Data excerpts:

>>>

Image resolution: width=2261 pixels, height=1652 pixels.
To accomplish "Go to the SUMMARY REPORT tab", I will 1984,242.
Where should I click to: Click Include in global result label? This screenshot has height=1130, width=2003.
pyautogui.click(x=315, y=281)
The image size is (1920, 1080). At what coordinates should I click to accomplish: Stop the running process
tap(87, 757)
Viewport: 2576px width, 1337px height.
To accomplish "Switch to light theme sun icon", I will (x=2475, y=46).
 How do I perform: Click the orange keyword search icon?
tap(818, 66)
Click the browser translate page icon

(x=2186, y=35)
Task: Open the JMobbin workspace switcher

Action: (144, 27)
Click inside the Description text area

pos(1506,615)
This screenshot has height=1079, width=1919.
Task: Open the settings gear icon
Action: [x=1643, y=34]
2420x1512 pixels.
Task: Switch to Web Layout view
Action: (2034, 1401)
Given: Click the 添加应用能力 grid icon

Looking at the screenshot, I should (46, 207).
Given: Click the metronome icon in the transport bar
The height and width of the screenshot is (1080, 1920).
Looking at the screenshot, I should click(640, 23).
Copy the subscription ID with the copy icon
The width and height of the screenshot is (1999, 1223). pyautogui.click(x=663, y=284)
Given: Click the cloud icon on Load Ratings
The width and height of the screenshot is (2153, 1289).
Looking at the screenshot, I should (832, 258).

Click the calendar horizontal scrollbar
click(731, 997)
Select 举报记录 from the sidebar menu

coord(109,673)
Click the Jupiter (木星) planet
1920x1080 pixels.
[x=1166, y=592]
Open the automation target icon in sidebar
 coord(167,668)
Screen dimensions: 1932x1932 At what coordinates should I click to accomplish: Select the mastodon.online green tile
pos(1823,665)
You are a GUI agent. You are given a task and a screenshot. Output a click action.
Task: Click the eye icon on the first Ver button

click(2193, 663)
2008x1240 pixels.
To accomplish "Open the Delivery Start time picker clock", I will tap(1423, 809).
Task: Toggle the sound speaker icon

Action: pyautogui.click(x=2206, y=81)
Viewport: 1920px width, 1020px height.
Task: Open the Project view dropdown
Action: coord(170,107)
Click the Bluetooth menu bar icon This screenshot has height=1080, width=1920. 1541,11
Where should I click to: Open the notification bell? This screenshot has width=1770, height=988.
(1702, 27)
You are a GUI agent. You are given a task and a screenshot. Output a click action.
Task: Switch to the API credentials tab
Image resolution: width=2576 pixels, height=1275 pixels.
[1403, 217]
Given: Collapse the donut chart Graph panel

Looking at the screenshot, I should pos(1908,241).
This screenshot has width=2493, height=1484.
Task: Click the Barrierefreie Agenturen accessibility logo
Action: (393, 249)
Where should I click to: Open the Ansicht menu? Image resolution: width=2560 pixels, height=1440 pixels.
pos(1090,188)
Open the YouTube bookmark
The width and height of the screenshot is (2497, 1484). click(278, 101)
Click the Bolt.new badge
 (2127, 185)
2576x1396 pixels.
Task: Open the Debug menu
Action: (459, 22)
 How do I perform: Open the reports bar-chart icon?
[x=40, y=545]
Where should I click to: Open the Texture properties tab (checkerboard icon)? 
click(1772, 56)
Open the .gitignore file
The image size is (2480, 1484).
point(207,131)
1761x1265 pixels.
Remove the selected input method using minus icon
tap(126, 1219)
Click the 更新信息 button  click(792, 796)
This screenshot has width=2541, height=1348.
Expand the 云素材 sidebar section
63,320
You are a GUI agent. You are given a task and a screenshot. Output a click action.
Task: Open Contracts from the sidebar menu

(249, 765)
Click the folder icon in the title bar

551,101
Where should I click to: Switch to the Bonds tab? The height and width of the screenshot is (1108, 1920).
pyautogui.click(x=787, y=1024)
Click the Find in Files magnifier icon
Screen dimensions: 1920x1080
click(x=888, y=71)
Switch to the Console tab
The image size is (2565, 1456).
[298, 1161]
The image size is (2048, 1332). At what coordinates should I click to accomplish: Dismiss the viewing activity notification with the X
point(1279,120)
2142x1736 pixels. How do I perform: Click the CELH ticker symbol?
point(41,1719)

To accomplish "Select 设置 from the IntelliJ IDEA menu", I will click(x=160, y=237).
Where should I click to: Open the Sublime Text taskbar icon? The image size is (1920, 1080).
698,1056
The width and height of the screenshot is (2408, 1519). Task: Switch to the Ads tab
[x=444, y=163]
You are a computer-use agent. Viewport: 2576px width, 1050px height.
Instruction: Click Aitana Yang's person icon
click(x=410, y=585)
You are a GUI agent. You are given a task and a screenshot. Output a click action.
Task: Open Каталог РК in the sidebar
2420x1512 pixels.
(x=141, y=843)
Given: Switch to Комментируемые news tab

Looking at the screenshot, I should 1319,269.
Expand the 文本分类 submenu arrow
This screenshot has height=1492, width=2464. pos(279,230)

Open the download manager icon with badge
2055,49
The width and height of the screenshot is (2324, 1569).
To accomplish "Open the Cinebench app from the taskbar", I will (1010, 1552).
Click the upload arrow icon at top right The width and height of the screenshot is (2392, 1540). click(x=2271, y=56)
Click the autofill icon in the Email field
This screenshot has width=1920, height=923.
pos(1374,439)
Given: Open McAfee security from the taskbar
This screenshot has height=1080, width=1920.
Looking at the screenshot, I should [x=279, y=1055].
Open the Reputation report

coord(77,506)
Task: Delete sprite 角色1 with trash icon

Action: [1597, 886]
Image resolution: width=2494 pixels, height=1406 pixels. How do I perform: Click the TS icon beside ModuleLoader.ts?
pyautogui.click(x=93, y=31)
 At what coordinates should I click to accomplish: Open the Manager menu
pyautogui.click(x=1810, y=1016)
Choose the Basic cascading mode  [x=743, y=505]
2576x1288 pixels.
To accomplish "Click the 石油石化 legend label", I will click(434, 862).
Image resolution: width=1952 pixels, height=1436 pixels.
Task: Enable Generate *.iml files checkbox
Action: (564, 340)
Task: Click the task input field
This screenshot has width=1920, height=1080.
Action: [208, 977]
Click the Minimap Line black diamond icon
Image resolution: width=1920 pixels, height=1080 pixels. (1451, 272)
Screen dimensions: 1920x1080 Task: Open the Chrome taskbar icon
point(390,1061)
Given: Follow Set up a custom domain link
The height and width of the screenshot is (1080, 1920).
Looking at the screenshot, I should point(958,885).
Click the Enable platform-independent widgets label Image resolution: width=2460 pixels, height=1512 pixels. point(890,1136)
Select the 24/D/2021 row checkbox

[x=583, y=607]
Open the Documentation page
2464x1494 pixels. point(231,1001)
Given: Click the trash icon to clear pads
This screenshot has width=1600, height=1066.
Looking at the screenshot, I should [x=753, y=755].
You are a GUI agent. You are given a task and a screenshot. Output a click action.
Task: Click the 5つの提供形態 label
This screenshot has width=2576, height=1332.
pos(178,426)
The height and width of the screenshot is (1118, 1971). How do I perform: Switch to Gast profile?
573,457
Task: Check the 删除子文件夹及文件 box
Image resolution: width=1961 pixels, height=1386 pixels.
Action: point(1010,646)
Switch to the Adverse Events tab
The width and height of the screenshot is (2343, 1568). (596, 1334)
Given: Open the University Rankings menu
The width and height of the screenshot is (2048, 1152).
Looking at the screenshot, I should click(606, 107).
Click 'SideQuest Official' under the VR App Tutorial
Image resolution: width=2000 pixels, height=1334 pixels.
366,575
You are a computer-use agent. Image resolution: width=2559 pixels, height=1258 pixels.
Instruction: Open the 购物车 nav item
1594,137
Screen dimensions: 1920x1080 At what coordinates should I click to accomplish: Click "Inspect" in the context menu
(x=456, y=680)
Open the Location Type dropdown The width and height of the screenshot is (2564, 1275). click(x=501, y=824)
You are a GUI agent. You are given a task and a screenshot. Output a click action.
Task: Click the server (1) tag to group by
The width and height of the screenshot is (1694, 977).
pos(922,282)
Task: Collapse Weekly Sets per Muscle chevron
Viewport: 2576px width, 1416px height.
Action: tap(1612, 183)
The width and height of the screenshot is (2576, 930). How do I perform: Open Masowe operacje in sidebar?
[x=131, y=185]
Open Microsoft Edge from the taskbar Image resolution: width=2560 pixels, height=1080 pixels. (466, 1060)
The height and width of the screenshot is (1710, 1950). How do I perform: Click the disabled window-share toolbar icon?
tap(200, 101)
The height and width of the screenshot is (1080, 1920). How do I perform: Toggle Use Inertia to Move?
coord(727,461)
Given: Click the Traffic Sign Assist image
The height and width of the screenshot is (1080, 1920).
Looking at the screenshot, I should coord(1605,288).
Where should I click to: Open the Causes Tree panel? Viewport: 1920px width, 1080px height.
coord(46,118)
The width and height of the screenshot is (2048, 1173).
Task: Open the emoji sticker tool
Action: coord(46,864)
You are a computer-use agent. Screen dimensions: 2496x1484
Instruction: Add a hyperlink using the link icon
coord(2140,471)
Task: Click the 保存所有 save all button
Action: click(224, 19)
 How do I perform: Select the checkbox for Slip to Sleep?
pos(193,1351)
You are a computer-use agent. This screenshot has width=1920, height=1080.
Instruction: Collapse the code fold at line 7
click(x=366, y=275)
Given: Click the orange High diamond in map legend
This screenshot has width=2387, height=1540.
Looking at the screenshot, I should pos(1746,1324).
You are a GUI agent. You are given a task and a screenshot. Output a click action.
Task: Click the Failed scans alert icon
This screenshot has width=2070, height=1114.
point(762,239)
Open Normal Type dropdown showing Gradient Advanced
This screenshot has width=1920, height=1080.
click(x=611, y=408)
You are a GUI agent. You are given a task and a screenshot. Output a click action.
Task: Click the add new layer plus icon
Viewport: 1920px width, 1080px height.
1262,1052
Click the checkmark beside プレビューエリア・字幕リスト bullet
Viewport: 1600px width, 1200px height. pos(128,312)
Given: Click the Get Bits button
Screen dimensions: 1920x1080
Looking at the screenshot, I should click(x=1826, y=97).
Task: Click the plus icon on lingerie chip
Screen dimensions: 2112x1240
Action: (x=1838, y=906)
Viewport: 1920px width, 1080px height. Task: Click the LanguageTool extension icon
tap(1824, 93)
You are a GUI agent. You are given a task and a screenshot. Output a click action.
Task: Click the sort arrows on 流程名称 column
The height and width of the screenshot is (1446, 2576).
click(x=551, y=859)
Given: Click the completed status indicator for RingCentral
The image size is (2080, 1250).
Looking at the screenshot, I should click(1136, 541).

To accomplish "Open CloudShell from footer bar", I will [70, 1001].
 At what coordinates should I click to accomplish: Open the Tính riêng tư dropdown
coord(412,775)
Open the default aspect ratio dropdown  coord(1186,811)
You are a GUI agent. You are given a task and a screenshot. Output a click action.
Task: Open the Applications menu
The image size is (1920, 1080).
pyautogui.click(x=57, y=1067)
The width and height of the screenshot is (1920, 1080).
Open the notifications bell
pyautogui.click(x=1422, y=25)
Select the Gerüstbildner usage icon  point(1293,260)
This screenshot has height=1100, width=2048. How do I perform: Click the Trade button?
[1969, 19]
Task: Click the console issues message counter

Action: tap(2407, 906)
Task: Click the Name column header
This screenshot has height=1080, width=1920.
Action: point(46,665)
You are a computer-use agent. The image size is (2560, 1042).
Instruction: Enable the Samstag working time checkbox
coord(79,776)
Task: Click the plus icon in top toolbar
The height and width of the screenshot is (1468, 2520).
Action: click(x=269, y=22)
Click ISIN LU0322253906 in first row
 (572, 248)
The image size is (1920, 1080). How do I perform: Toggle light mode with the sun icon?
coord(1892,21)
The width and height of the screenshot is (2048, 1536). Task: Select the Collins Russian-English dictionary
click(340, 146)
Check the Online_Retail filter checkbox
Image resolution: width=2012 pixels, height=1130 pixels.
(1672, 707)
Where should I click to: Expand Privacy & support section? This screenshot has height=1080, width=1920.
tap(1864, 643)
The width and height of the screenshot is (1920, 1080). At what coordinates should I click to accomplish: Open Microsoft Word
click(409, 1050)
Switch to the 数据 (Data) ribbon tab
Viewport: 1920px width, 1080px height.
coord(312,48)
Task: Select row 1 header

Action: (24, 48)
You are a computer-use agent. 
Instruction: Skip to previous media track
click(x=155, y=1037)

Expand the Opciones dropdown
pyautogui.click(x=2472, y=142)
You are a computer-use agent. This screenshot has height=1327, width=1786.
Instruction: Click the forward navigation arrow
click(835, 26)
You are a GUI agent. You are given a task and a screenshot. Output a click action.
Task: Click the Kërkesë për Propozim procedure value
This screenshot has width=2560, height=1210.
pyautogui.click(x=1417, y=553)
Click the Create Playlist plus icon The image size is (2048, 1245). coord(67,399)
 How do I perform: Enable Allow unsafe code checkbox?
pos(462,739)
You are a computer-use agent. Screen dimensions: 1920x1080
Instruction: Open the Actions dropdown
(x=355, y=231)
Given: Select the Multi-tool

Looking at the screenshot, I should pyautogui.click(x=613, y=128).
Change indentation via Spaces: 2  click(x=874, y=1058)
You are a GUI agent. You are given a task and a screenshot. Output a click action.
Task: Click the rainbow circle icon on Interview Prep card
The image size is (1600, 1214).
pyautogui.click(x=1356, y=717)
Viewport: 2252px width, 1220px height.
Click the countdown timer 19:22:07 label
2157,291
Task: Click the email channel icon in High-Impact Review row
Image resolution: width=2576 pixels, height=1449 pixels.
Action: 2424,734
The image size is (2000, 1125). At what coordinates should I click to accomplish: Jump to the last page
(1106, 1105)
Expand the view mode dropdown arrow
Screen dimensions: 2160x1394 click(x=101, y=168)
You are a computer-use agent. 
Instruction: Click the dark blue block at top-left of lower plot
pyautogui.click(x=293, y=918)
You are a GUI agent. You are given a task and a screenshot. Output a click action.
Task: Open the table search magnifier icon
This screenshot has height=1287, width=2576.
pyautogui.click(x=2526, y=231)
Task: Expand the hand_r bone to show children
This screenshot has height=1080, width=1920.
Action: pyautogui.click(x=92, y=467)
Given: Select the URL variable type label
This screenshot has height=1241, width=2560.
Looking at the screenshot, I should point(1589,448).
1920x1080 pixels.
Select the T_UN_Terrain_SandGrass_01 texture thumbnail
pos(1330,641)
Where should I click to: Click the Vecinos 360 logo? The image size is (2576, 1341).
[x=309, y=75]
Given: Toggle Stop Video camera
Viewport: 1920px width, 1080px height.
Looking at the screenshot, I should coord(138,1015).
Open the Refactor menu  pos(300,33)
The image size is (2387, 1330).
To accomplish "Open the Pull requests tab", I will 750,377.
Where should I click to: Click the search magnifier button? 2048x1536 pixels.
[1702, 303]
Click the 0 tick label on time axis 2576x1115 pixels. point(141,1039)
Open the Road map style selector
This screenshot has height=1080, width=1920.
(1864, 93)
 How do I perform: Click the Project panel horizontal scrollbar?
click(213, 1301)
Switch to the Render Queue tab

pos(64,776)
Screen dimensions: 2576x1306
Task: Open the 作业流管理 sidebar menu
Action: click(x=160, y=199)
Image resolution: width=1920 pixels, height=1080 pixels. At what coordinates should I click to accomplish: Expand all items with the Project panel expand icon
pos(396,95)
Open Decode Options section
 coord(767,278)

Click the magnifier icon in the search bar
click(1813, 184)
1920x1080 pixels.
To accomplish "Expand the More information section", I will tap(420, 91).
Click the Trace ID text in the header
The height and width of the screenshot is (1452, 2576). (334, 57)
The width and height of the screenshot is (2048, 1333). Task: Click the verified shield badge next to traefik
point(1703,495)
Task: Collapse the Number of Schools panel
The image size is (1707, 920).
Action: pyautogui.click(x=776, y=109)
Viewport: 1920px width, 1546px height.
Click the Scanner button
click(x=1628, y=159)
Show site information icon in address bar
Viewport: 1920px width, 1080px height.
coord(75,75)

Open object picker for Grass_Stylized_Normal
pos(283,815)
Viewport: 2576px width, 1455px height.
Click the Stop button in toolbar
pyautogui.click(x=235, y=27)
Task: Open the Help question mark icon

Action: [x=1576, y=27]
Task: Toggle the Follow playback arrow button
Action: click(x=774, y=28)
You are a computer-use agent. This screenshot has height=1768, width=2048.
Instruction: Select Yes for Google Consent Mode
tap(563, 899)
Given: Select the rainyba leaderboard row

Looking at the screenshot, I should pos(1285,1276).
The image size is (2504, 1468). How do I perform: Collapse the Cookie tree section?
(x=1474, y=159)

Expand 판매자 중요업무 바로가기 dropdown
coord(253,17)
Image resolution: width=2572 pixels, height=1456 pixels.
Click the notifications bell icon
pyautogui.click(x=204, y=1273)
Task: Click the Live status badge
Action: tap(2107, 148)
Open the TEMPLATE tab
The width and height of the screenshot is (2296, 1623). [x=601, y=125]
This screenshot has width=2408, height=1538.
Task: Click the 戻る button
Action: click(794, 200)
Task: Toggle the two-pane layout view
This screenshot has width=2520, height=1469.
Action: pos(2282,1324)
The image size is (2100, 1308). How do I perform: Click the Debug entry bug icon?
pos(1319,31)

<<<

Transcribe the entries above word for word, from the first line through the line containing "Given: Click the cloud icon on Load Ratings", and nothing else.

Image resolution: width=2261 pixels, height=1652 pixels.
To accomplish "Go to the SUMMARY REPORT tab", I will 1984,242.
Where should I click to: Click Include in global result label? This screenshot has height=1130, width=2003.
pyautogui.click(x=315, y=281)
The image size is (1920, 1080). At what coordinates should I click to accomplish: Stop the running process
tap(87, 757)
Viewport: 2576px width, 1337px height.
To accomplish "Switch to light theme sun icon", I will (x=2475, y=46).
 How do I perform: Click the orange keyword search icon?
tap(818, 66)
Click the browser translate page icon

(x=2186, y=35)
Task: Open the JMobbin workspace switcher

Action: (144, 27)
Click inside the Description text area

pos(1506,615)
This screenshot has height=1079, width=1919.
Task: Open the settings gear icon
Action: [x=1643, y=34]
2420x1512 pixels.
Task: Switch to Web Layout view
Action: (2034, 1401)
Given: Click the 添加应用能力 grid icon

Looking at the screenshot, I should (46, 207).
Given: Click the metronome icon in the transport bar
The height and width of the screenshot is (1080, 1920).
Looking at the screenshot, I should click(640, 23).
Copy the subscription ID with the copy icon
The width and height of the screenshot is (1999, 1223). pyautogui.click(x=663, y=284)
Given: Click the cloud icon on Load Ratings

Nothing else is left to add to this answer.